**Task item**
Each line below should be repeated exactly, but no picture should be carried over.

======== The input

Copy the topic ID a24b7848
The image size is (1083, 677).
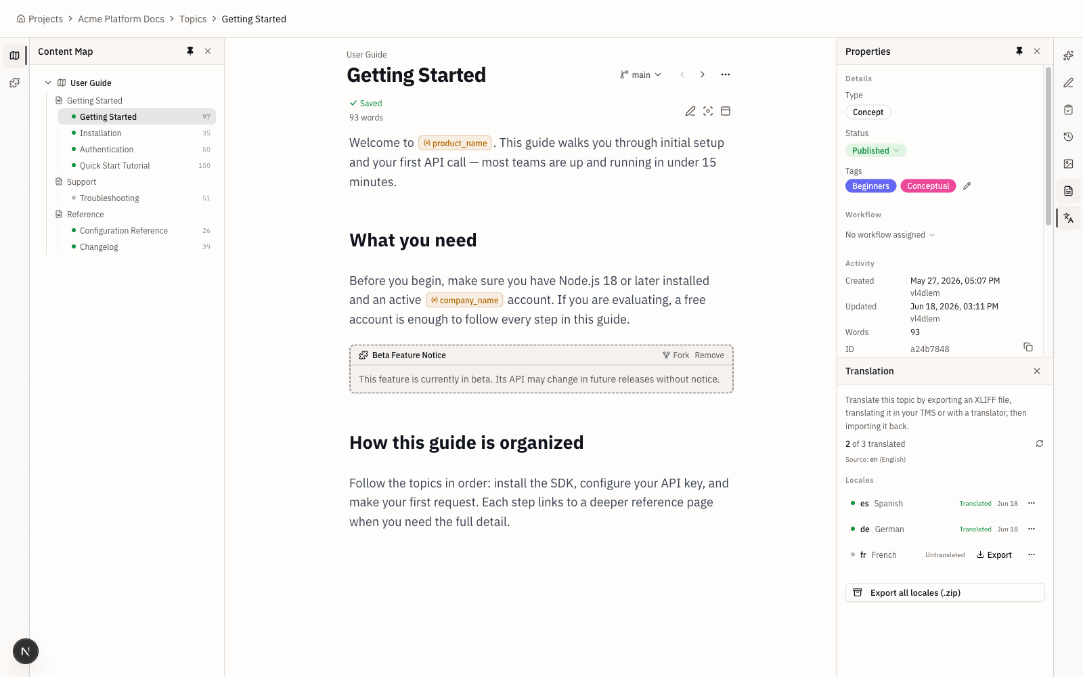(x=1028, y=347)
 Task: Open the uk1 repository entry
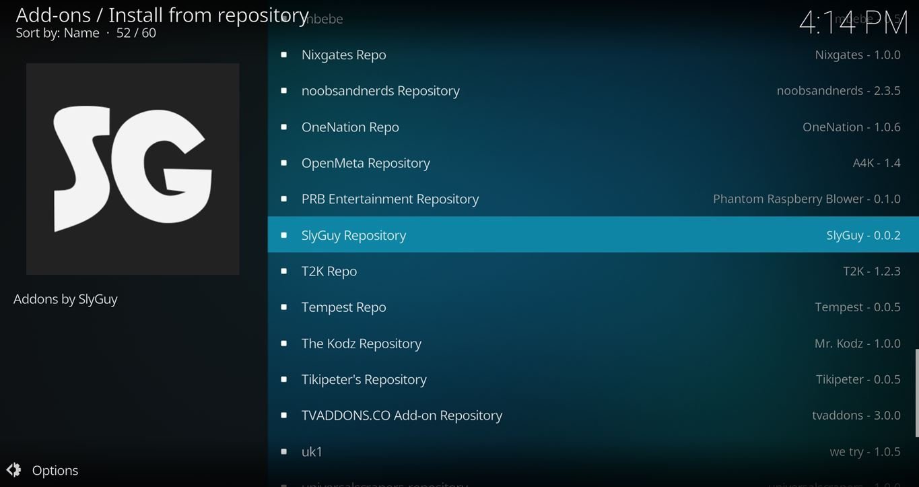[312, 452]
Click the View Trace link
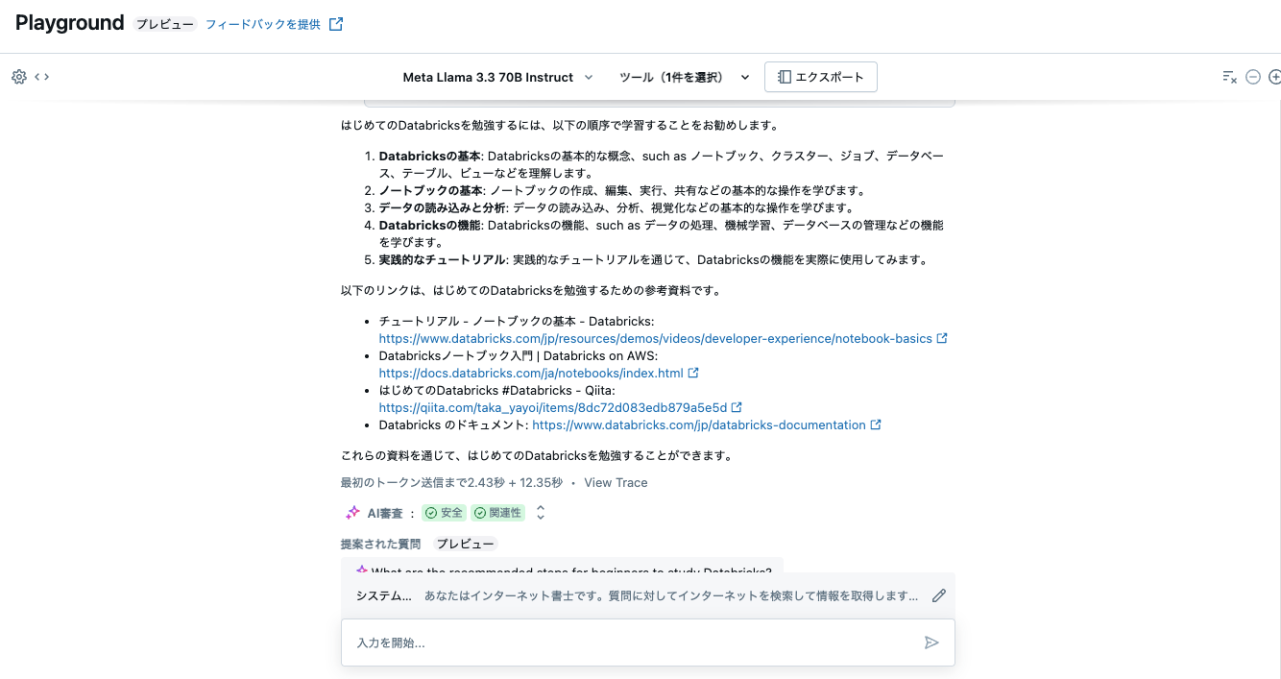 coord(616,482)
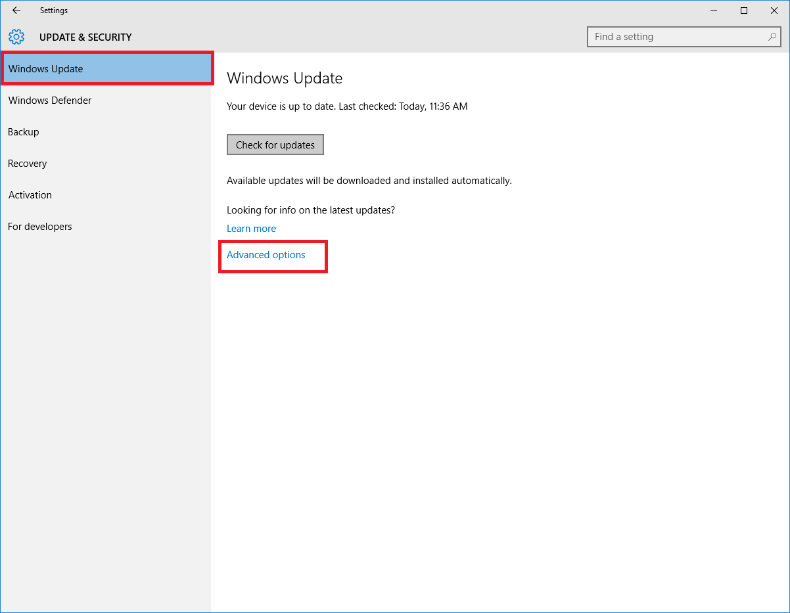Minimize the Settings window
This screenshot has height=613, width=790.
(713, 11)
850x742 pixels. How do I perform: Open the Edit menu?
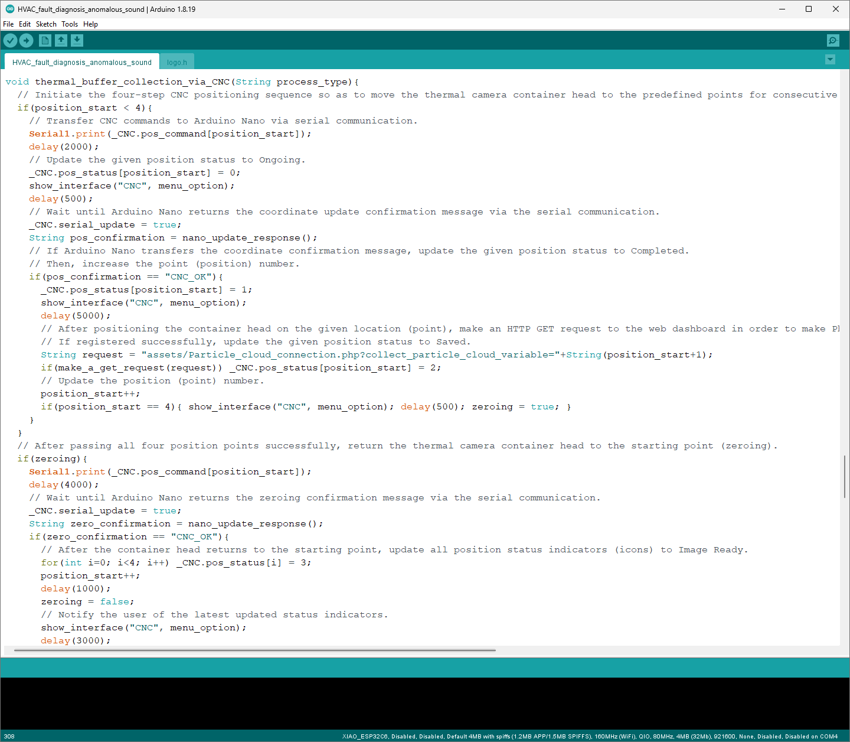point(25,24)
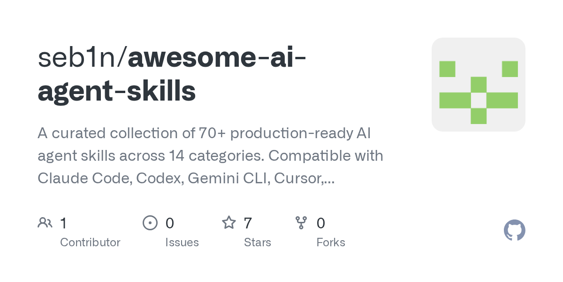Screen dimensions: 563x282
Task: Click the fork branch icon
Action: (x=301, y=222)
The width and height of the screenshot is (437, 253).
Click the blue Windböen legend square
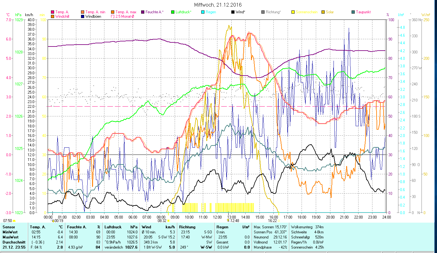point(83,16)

================

**Solution for this task**
Copy the topic ID a24b7848
The image size is (1083, 677).
(x=1028, y=347)
 Task: Open the uk1 repository entry
[312, 452]
Click the View Trace link
 coord(616,482)
Minimize the Settings window
This screenshot has height=613, width=790.
(713, 11)
850x742 pixels. How do I perform: Open the Edit menu?
point(25,24)
Screen dimensions: 563x282
Task: Click the fork branch icon
Action: (x=301, y=222)
The width and height of the screenshot is (437, 253).
Click the blue Windböen legend square
point(83,16)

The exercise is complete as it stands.